::: Study material

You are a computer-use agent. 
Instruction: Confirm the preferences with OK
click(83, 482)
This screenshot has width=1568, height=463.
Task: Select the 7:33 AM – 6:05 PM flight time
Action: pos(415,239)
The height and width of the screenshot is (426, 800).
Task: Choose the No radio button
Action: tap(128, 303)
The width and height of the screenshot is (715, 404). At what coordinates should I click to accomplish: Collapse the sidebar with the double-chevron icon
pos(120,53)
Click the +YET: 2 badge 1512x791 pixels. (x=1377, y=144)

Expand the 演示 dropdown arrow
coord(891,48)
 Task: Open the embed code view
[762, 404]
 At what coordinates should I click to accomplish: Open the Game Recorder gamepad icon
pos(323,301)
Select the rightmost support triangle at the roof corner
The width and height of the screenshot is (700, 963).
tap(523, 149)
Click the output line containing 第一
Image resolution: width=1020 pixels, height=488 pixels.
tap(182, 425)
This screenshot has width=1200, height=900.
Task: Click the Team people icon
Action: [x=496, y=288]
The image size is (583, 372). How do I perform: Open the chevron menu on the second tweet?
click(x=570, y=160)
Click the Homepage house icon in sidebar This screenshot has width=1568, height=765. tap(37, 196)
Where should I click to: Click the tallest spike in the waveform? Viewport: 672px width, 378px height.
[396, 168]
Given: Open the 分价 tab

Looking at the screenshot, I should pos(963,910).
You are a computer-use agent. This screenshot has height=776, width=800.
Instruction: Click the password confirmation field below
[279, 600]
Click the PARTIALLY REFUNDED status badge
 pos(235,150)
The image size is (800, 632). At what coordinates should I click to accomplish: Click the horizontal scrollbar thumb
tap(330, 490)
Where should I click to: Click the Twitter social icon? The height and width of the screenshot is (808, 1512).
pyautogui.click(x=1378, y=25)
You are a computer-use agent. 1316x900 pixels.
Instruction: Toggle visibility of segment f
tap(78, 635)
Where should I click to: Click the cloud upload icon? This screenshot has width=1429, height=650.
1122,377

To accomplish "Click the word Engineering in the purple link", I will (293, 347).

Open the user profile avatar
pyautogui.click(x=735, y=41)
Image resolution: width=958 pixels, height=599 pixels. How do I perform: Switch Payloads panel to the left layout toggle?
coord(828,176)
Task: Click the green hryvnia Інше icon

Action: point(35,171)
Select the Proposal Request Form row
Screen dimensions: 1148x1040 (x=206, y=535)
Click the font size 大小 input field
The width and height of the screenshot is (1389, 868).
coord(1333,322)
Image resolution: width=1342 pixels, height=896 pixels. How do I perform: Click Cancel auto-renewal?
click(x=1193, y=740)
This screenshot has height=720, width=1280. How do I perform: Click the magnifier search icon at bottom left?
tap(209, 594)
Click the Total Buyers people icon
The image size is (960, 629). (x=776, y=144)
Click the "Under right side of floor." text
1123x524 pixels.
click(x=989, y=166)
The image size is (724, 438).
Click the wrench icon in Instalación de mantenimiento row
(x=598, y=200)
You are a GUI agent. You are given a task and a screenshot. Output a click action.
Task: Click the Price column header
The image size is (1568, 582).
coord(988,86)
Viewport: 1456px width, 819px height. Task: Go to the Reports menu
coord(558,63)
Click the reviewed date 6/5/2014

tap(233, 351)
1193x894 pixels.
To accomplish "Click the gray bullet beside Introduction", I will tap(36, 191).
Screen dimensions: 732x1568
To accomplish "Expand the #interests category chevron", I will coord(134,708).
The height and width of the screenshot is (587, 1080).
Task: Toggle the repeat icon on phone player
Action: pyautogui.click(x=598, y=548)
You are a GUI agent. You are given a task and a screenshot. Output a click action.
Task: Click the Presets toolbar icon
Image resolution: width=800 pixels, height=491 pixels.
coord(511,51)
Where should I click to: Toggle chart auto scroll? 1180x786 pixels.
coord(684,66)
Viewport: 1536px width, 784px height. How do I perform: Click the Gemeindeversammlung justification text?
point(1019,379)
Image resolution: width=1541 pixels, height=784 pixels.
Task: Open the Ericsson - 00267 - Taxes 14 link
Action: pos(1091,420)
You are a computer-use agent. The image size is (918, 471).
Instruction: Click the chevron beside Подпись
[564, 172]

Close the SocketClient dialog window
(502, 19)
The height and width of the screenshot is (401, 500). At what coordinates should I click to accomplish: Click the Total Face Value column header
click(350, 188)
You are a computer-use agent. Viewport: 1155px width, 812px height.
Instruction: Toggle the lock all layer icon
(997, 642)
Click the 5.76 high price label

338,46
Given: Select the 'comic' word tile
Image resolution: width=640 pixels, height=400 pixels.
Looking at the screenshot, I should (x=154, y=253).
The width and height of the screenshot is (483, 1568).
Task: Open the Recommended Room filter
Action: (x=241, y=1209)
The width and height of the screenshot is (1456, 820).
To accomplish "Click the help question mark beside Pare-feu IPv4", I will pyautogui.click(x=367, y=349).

::::::

→ Exercise objective
Every line that holds the word "computer" should be copied from the listing.

→ Solution to the problem
You are a computer-use agent. 
You are a computer-use agent. This screenshot has height=776, width=800.
You are a computer-use agent. 1316x900 pixels.
You are a computer-use agent. The image size is (918, 471).
You are a computer-use agent. Viewport: 1155px width, 812px height.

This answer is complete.